Colin Middleton (1910-1983)
Babylonian Dream, Meenbanad (1972)
60cm x 60cm approx
Colin Middleton was born in Belfast in 1910, becoming one of the great landscape and figure painters of the 20th century. His father was a damask designer and after leaving Belfast Royal Academy in 1927, Middleton joined him as an apprentice.
Middleton attended the Belfast College of Art for evening and morning classes, studying design under Newton Penprase. In 1935 he became an Associate of the Royal Ulster Academy and in the same year his father died, leaving the responsibility of the damask business with Middleton. In 1941 he showed at the Royal Hibernian Academy, Dublin and in 1943 the Belfast Museum and Art Gallery (Ulster Museum) staged an exhibition of his work.
After some time with his wife and family in England, Middleton returned to Northern Ireland in 1948, settling in Ardglass, Co. Down. The following year he exhibited at the Oireacthas, Dublin and in 1950 was represented in the New Irish Painters Exhibition, Institute of Contemporary Art, Boston, USA. In 1954 the Middleton moved to Bangor, Co.
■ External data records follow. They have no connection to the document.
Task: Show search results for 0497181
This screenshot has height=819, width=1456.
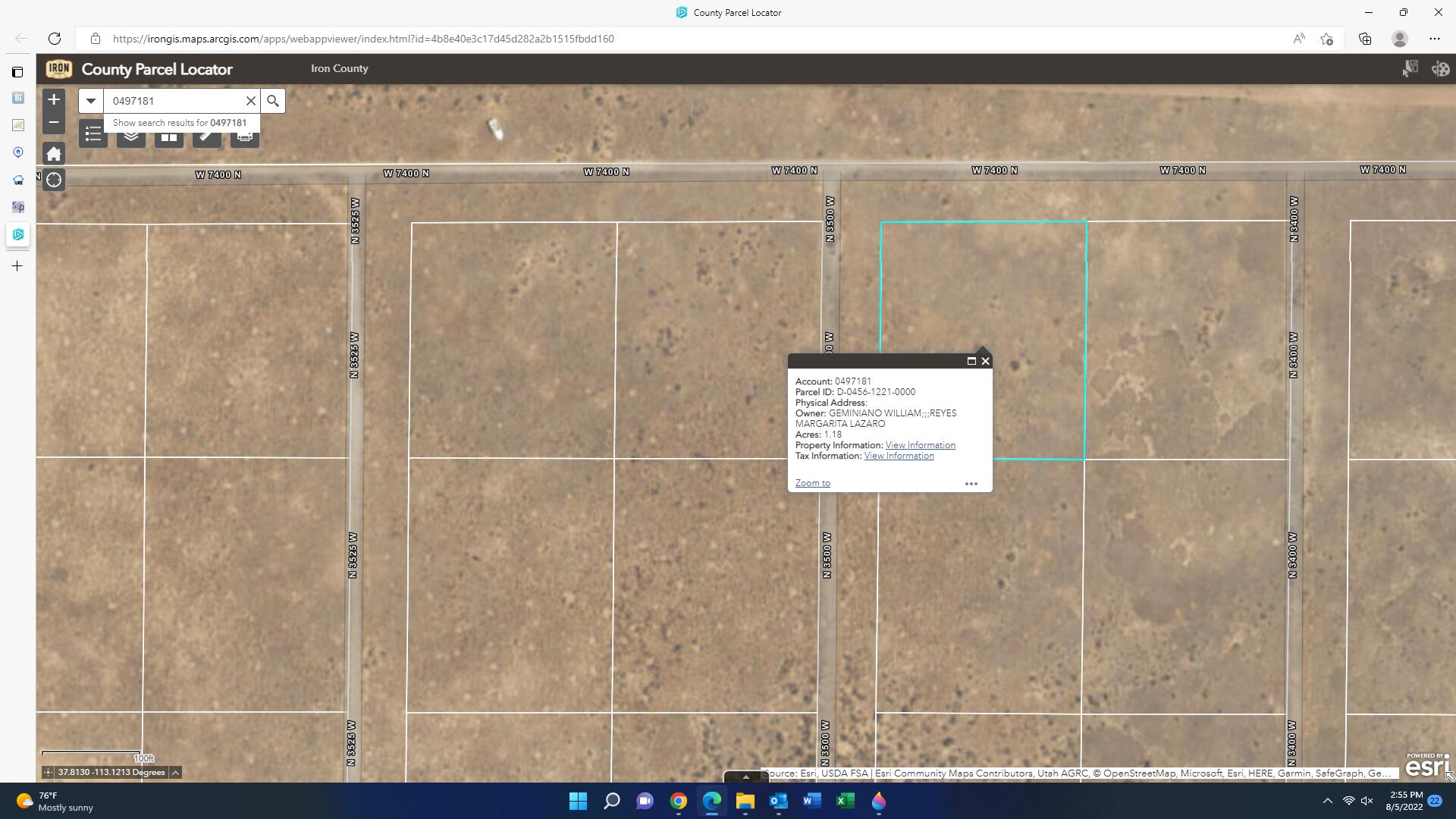Action: pyautogui.click(x=179, y=122)
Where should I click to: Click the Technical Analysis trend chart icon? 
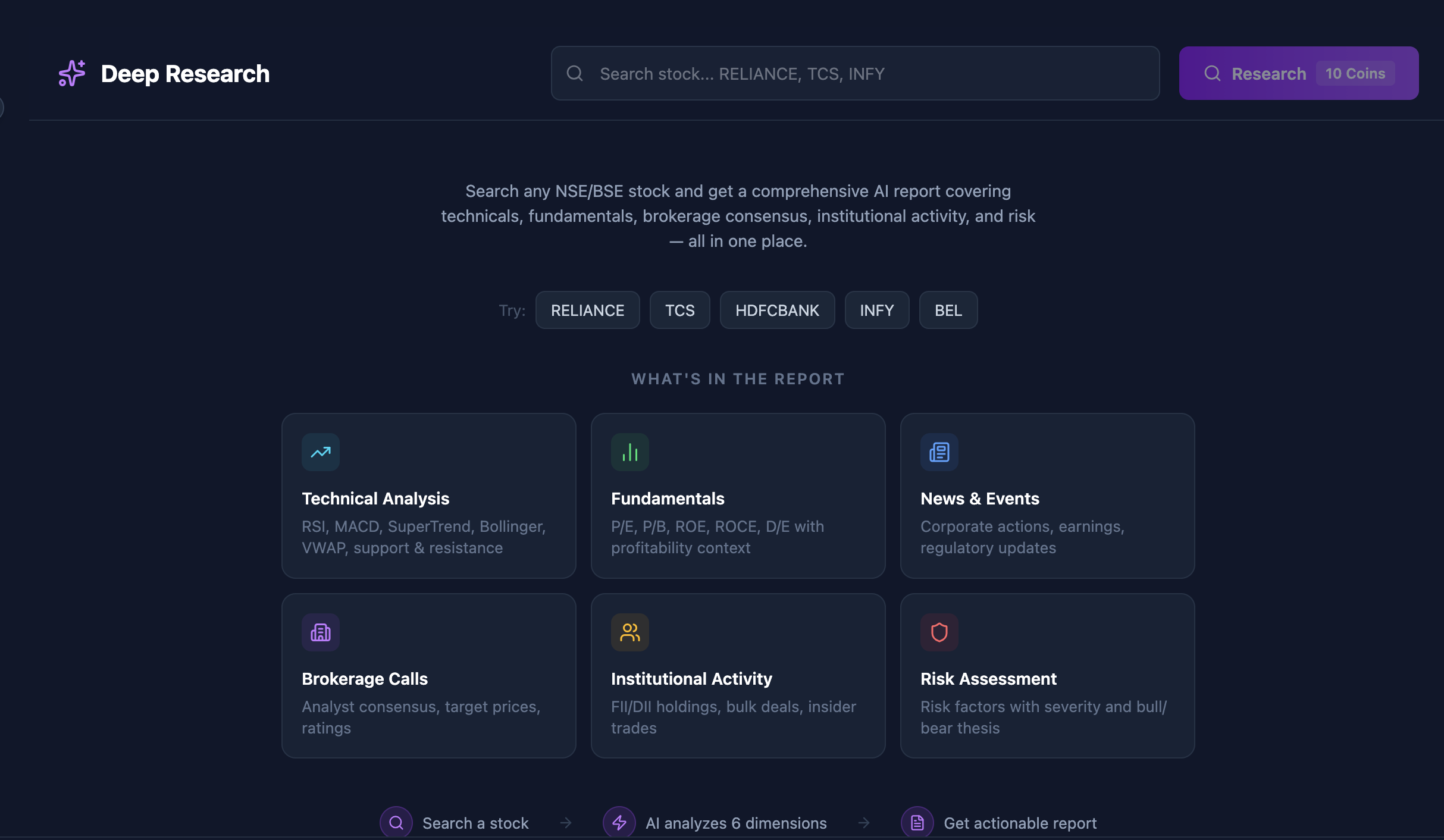(320, 452)
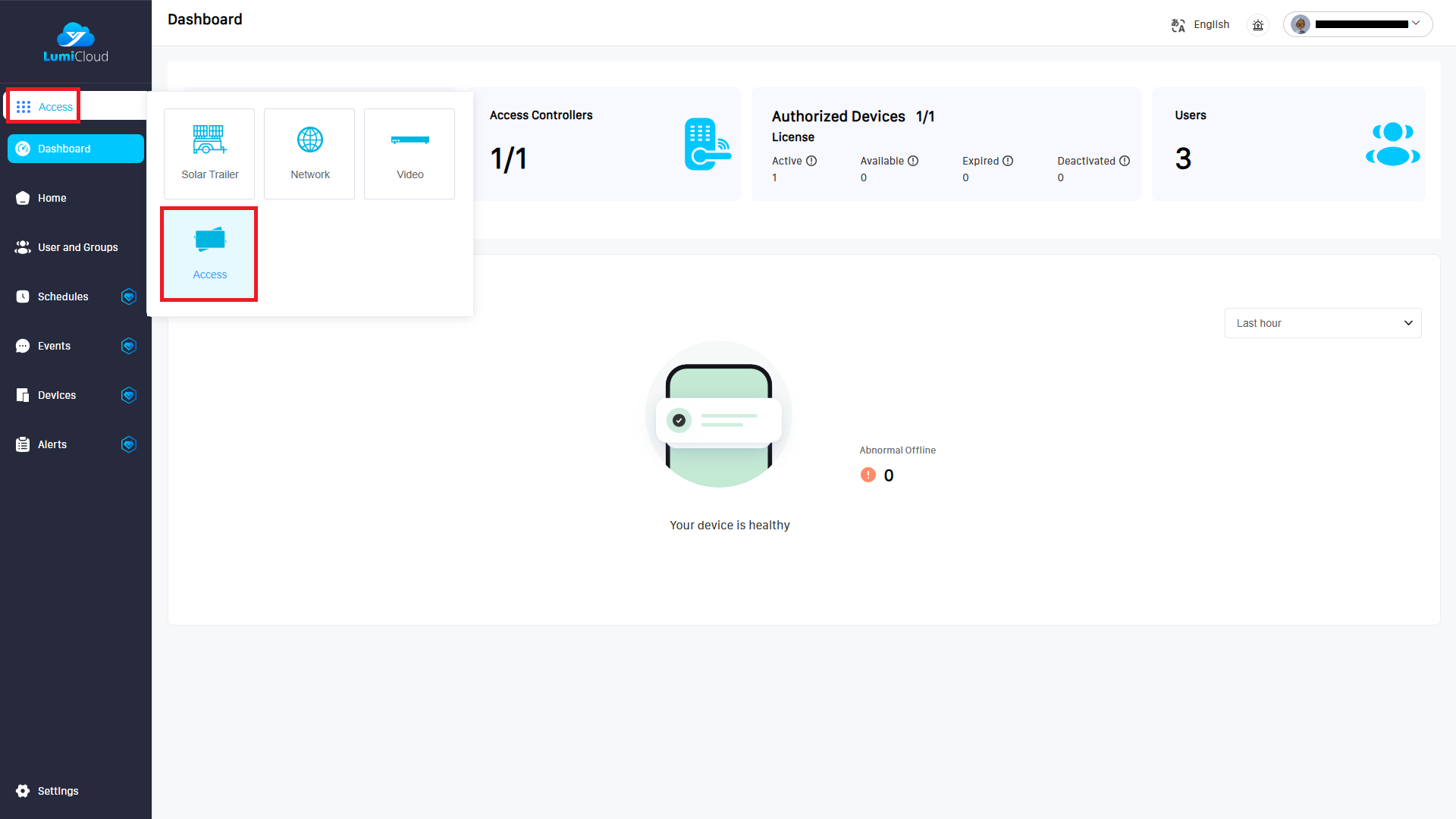
Task: Go to the Home menu item
Action: coord(52,198)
Down where he began a teaching career while continuing to exhibit in Belfast, Dublin and London.
Middleton had a powerful imagination and held the ability to highlight the colourful features of ordinary objects and individuals. His style often changed in response to criticism and responses to his work.
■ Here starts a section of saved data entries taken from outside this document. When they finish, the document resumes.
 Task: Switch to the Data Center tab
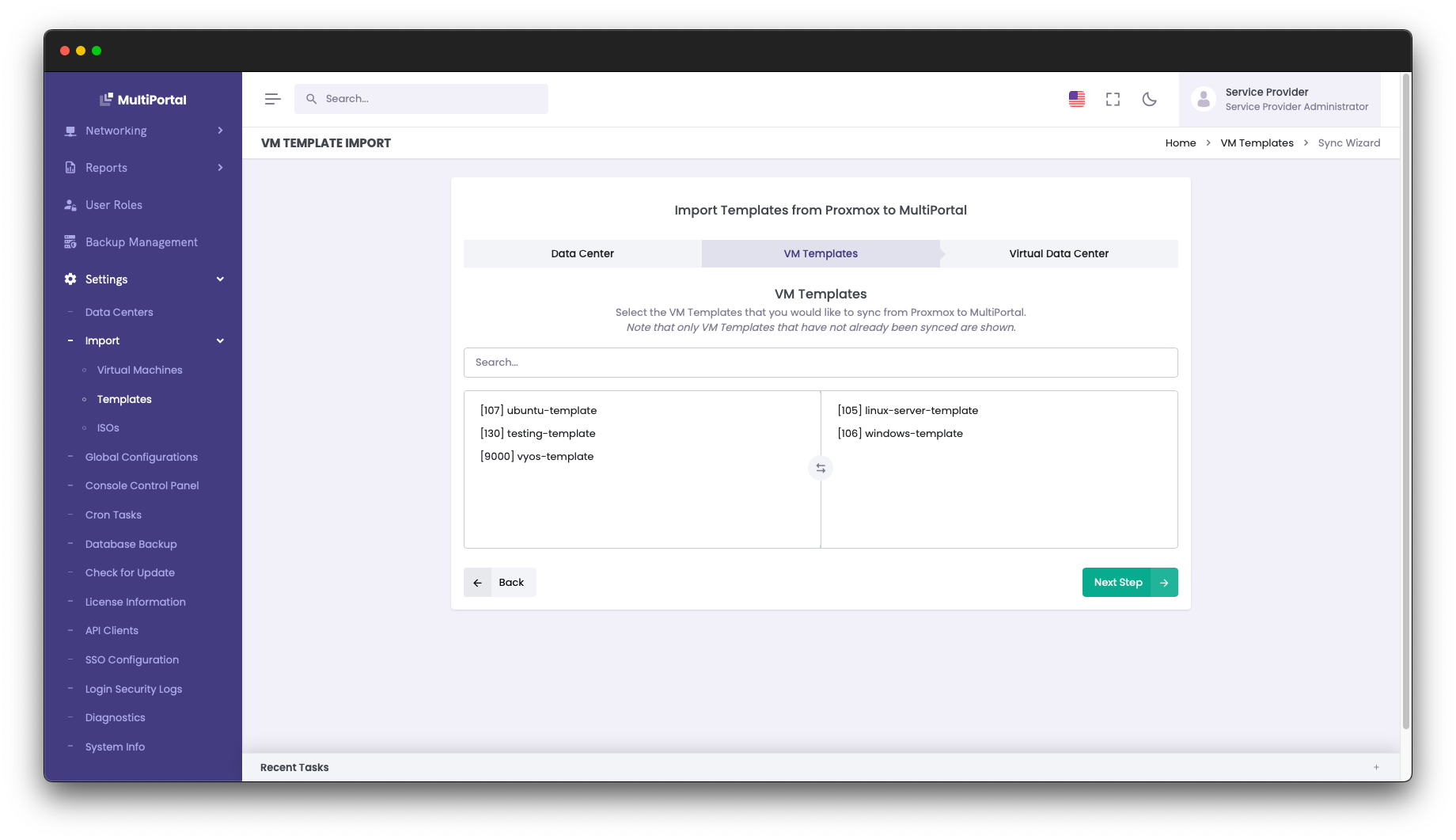click(x=582, y=253)
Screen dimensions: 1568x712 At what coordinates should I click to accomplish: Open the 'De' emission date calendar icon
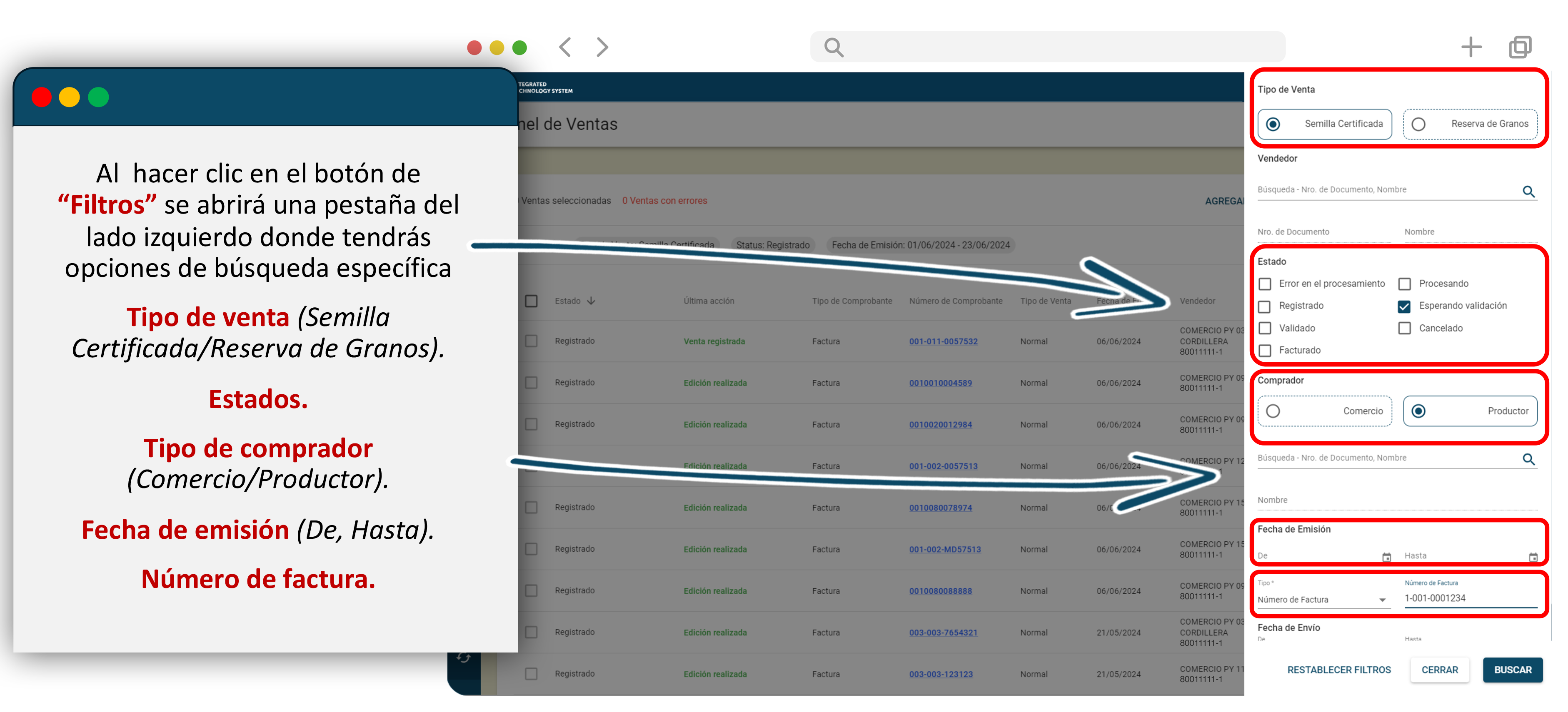pos(1386,557)
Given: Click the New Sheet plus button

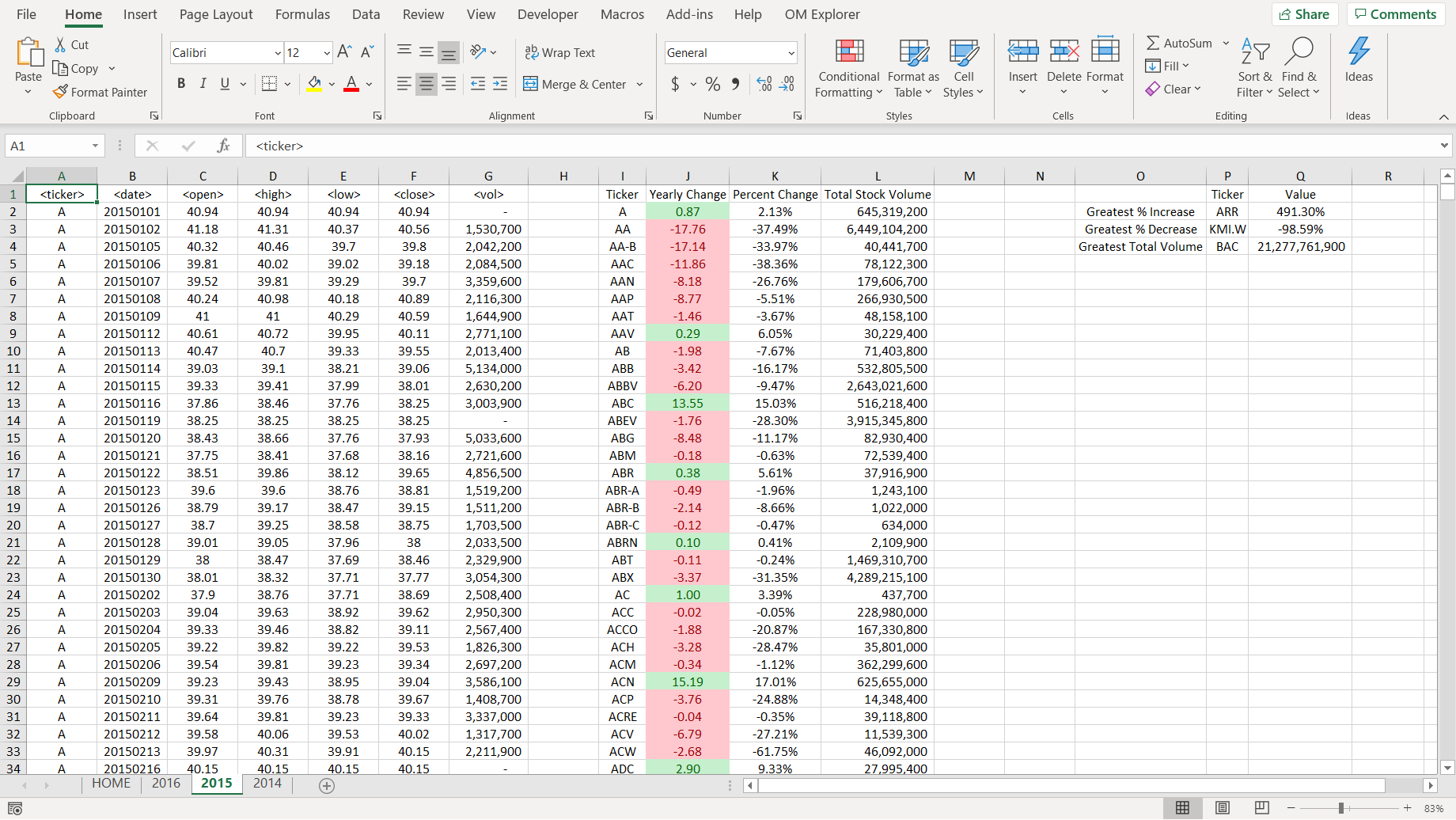Looking at the screenshot, I should (325, 785).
Painted in 1972, Babylonian Dream, Meenbanad demonstrates the complexity of Middleton’s approach to the landscape in his later work, synthesising the visual appearance of a particular place and a sense of the effect of weather together with intrinsic elements of its geology, history and mythology. The small, almost hidden door in the rocks also recalls Middleton’s renewed interest in Surrealism in the 1970s.